[Quoted text]:

━━━━━━━━━━━━━━━━━━━━━━━━━━━━━━

Tuesday, January 15, 2013

Merchant Customer Exchange takes another deliberate step forward


The Merchant Consumer Exchange (MCX) took another measured step toward reality through a panel-based session in front of an audience of 250 at the National Retail Federation's annual Big Show at New York's Javits Center.  The presentation's main purposes was to encourage new retailers to join MCX as fellow owners as well as demonstrate that the work of building an organization that satisfies the needs of some fierce competitors is well underway.  Of particular note is the MCX's well developed set of operating rules to guide participation are well underway. Dates and details on when its mobile wallet solution will be delivery were absent.

MCX (pronounced M-secs by MCX executive Dodd Roberts) is "a merchant-owned mobile wallet from merchants, by retailers, for retailers" for use by a wide array of merchant types.  New "owners" were announced including Wawa and Dick's Sporting Goods.  The participating owners now represent over 400 million consumer visits each week, at 75,000 stores, with $1T in annual sales volume.  It's a credible crew.

The organization affirmed it is working on a barcode based smartphone-based wallet app. A stand-alone MCX mobile wallet will be available.  The payments underpinnings will be available via APIs for use by merchants within their own apps.

━━━━━━━━━━━━━━━━━━━━━━━━━━━━━━

[Stored rows]:
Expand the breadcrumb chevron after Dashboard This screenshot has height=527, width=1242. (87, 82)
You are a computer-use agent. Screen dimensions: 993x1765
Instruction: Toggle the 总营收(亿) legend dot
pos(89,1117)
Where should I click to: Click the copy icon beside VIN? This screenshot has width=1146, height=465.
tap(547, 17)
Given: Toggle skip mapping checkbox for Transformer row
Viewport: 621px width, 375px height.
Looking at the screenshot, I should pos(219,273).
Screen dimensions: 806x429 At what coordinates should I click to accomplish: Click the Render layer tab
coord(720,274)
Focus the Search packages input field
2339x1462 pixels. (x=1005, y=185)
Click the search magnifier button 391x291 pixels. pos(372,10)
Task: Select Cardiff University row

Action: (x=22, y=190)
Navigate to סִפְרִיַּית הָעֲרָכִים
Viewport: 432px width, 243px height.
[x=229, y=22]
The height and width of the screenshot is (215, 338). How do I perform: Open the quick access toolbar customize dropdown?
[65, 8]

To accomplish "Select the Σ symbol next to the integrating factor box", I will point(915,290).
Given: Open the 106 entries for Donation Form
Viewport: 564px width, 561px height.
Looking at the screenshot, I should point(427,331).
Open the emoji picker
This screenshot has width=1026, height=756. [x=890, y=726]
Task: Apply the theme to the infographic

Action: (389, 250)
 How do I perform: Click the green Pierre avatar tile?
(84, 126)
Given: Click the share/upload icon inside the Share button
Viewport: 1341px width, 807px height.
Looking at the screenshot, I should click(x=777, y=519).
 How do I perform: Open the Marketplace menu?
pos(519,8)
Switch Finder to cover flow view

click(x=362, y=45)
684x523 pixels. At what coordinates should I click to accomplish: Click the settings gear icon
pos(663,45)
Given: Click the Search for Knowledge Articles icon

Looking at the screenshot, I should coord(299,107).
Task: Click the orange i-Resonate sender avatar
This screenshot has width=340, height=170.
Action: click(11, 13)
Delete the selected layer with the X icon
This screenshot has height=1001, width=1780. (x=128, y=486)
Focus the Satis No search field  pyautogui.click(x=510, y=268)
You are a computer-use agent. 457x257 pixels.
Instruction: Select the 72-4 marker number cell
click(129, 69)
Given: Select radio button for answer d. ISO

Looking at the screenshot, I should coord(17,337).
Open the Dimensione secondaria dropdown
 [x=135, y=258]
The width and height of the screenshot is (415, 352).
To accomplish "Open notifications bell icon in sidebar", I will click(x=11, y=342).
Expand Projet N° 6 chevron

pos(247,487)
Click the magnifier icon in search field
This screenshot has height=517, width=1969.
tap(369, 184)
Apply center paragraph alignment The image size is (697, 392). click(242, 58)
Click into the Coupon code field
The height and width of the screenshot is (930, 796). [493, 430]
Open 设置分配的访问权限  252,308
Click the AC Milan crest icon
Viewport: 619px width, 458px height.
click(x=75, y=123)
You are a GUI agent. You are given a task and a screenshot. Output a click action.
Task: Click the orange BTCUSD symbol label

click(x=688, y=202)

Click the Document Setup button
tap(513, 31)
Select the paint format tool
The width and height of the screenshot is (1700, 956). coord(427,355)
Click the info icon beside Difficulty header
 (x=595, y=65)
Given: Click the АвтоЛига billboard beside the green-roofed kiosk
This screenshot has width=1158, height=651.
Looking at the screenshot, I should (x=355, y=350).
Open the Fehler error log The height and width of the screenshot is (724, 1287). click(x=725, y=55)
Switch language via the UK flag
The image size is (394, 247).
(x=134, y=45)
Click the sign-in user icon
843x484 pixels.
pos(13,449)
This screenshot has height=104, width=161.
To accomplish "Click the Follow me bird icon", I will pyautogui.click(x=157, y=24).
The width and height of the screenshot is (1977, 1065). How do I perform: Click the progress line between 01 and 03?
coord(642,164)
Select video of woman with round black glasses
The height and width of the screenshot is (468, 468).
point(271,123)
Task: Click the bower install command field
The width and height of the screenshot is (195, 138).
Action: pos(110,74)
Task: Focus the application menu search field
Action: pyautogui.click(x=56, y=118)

━━━━━━━━━━━━━━━━━━━━━━━━━━━━━━

[Task instructions]:
[1] According to the Merchant Customer Exchange article, how many stores do the participating owners represent?
[2] In the entries, update the lines between the line holding "Given: Click the Search" and the line holding "pos(13,449)", inclusive, replacing "orange" with "yellow" and leaving everything else unchanged. Return only those lines.

[Expected results]:
[1] 75,000 stores.

[2]
Given: Click the Search for Knowledge Articles icon

Looking at the screenshot, I should coord(299,107).
Task: Click the yellow i-Resonate sender avatar
This screenshot has width=340, height=170.
Action: click(11, 13)
Delete the selected layer with the X icon
This screenshot has height=1001, width=1780. (x=128, y=486)
Focus the Satis No search field  pyautogui.click(x=510, y=268)
You are a computer-use agent. 457x257 pixels.
Instruction: Select the 72-4 marker number cell
click(129, 69)
Given: Select radio button for answer d. ISO

Looking at the screenshot, I should coord(17,337).
Open the Dimensione secondaria dropdown
 [x=135, y=258]
The width and height of the screenshot is (415, 352).
To accomplish "Open notifications bell icon in sidebar", I will click(x=11, y=342).
Expand Projet N° 6 chevron

pos(247,487)
Click the magnifier icon in search field
This screenshot has height=517, width=1969.
tap(369, 184)
Apply center paragraph alignment The image size is (697, 392). click(242, 58)
Click into the Coupon code field
The height and width of the screenshot is (930, 796). [493, 430]
Open 设置分配的访问权限  252,308
Click the AC Milan crest icon
Viewport: 619px width, 458px height.
click(x=75, y=123)
You are a GUI agent. You are given a task and a screenshot. Output a click action.
Task: Click the yellow BTCUSD symbol label

click(x=688, y=202)

Click the Document Setup button
tap(513, 31)
Select the paint format tool
The width and height of the screenshot is (1700, 956). coord(427,355)
Click the info icon beside Difficulty header
 (x=595, y=65)
Given: Click the АвтоЛига billboard beside the green-roofed kiosk
This screenshot has width=1158, height=651.
Looking at the screenshot, I should (x=355, y=350).
Open the Fehler error log The height and width of the screenshot is (724, 1287). click(x=725, y=55)
Switch language via the UK flag
The image size is (394, 247).
(x=134, y=45)
Click the sign-in user icon
843x484 pixels.
pos(13,449)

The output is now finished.